The Age / Reuters | Dan Williams | 15 January 2024
JERUSALEM: A Hamas propaganda video has shown Noa Argamani, the 26-year-old-woman whose face came to symbolise the Israel hostages taken after the Palestinian militants attacked a music festival.
Three Israeli hostages are seen urging their government to stop the offensive against the Islamist group and bring about their release, in a video released by Hamas, on the 100th day of the war.
Argamani was kidnapped while trying to flee a music festival in Israel as Hamas attacked on October 7. Images of her being taken away were featured in global media.
The 37-second video released yesterday shows Argamani and fellow detainees Yossi Sharabi, 53, and Itay Svirsky, 38, ending with the message: ‘‘Tomorrow we will inform you of their fate.’’
Hamas said earlier yesterday it had lost contact with some hostages as Israeli forces shelled Gaza, noting they might have been killed in the process. At the outset of the war, it also threatened to execute hostages in retaliation for Israeli military strikes.
Of an estimated 240 people seized by Hamas in an October 7 crossborder killing spree that sparked the war, about half were released in a November truce. Israel says 132 remain in Gaza and that 25 of them have died in captivity.
The hostage crisis has riveted Israelis already shocked by the war, and some relatives of the captives have urged Israeli Prime Minister Benjamin Netanyahu to enter another truce or even call off the war. He has vowed to fight on until Hamas is destroyed, which he argued would enable the hostages’ release. ‘‘We are continuing the war until the end, until total victory,’’ he said on Saturday.
One hundred days after Hamas gunmen broke out of Gaza to launch the deadliest attack in Israel’s history, tens of thousands of Palestinians have been killed, Gaza lies in ruins and the Middle East is sliding towards a wider, more unpredictable conflict.

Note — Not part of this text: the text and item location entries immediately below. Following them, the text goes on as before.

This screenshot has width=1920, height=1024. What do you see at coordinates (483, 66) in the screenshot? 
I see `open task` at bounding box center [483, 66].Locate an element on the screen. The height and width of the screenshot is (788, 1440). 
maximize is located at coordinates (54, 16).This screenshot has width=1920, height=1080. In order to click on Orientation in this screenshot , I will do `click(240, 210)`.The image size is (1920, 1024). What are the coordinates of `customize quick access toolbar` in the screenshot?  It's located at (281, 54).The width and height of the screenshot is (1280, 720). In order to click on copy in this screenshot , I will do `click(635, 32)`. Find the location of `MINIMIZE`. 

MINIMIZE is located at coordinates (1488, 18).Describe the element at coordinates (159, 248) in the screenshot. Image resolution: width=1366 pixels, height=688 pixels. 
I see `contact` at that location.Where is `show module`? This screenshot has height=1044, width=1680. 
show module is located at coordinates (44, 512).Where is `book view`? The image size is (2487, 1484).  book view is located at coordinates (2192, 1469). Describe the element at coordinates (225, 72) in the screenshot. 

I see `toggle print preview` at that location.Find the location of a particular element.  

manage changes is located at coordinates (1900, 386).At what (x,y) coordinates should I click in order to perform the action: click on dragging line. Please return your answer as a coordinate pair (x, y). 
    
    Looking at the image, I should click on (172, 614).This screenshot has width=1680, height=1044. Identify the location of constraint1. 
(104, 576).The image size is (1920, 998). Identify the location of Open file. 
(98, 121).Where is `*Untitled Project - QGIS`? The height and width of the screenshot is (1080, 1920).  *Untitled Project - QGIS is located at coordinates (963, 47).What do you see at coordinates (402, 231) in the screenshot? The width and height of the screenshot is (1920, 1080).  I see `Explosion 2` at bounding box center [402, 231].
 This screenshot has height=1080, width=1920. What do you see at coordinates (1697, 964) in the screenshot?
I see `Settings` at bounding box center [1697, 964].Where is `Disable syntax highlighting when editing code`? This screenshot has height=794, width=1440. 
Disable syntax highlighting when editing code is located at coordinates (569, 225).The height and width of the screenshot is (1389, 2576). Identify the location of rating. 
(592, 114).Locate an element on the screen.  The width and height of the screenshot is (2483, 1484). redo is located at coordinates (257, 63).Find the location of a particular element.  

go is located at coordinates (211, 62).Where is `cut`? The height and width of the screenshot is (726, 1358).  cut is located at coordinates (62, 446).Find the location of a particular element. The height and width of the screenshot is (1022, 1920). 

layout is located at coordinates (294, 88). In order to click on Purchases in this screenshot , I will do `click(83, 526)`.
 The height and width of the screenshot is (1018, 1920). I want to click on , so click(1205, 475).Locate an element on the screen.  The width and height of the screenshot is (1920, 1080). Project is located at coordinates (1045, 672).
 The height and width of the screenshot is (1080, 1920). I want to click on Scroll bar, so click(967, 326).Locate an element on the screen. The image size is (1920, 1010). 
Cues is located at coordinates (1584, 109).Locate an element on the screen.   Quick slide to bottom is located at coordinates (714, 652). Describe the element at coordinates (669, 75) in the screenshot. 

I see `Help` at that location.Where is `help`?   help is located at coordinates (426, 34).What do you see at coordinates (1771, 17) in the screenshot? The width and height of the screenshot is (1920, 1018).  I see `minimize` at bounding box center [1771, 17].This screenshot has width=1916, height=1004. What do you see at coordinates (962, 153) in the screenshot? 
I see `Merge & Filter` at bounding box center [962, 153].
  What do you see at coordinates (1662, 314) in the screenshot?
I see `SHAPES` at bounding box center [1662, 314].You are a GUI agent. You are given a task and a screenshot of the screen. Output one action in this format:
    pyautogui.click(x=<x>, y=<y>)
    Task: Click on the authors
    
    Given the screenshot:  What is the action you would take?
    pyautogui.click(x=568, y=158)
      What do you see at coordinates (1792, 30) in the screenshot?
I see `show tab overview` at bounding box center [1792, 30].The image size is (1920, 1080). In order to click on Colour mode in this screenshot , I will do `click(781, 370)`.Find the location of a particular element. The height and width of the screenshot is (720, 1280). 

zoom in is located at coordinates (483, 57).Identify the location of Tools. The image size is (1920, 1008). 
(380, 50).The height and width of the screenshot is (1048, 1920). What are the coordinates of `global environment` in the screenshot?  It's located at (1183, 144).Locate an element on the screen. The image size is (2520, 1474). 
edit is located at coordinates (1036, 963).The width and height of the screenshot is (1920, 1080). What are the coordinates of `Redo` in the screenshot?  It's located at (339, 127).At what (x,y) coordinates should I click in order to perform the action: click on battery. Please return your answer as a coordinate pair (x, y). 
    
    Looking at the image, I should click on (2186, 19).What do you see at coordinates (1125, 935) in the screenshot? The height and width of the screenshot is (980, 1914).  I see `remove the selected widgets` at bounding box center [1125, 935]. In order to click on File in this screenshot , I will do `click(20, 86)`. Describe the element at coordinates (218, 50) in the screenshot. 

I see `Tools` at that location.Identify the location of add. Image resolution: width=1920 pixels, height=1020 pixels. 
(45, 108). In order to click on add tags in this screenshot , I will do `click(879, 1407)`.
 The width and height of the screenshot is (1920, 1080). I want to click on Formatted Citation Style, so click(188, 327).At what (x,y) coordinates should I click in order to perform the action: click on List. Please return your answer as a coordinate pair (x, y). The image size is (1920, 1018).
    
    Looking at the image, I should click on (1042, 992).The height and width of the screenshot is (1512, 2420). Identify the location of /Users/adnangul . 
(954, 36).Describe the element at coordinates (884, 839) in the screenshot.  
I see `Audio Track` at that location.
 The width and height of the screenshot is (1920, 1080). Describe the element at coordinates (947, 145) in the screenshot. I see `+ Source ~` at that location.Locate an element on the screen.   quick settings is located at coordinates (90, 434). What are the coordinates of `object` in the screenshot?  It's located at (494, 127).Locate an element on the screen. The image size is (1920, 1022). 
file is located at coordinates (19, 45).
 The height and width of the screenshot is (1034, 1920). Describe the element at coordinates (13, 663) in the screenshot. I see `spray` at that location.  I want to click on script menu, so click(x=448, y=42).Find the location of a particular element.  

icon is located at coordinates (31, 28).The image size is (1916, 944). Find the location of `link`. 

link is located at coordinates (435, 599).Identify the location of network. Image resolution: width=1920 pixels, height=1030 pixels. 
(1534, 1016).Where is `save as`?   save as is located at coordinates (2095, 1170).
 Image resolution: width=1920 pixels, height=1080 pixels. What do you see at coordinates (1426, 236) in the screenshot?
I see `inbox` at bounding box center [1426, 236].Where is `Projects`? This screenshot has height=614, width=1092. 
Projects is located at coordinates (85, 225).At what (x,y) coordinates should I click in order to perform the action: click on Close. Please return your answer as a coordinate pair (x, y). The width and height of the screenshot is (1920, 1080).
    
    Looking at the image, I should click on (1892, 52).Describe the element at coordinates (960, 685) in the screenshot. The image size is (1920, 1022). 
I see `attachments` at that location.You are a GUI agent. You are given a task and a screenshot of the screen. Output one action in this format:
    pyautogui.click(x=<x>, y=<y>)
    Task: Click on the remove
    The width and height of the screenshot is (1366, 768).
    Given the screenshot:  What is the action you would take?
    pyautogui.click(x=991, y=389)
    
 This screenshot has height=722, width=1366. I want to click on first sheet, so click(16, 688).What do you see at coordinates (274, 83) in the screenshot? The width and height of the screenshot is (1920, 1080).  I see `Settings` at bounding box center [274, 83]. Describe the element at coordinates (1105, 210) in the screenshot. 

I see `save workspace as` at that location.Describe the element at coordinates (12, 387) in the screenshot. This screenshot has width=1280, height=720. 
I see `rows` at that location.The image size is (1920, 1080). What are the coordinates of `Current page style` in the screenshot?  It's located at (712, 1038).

For both Israelis and Palestinians, the war has been a trauma that looks likely to last for years, deepening the hostility and mistrust that have stood in the way of peace for more than 75 years.
The assault in the early morning caught Israel’s military and security services off guard, opening days of fear and uncertainty for the country as the details of the slaughter of about 1200 people by the gunmen emerged. The Israeli response was immediate, beginning with aerial bombardment and followed by a ground invasion that have together laid waste to Gaza and forced almost 2 million people to flee their homes.
Almost 24,000 Palestinians have been killed and 60,000 wounded in the invasion, according to Gaza health authorities – the largest loss of Palestinian life suffered in the decades of wars and conflict with Israel since 1948.
Israeli officials say they do all they can to avoid civilian casualties and accuse Hamas of hiding its tunnels and military infrastructure among Gaza’s civilian population, putting them at risk. That offers little comfort to the tens of thousands who have lost relatives.
‘‘I come here every day, longing for them,’’ said Khaled Abu Aweidah, who lost 22 members of his family to an airstrike and who still searches the rubble that was his home for any sign of three children buried there.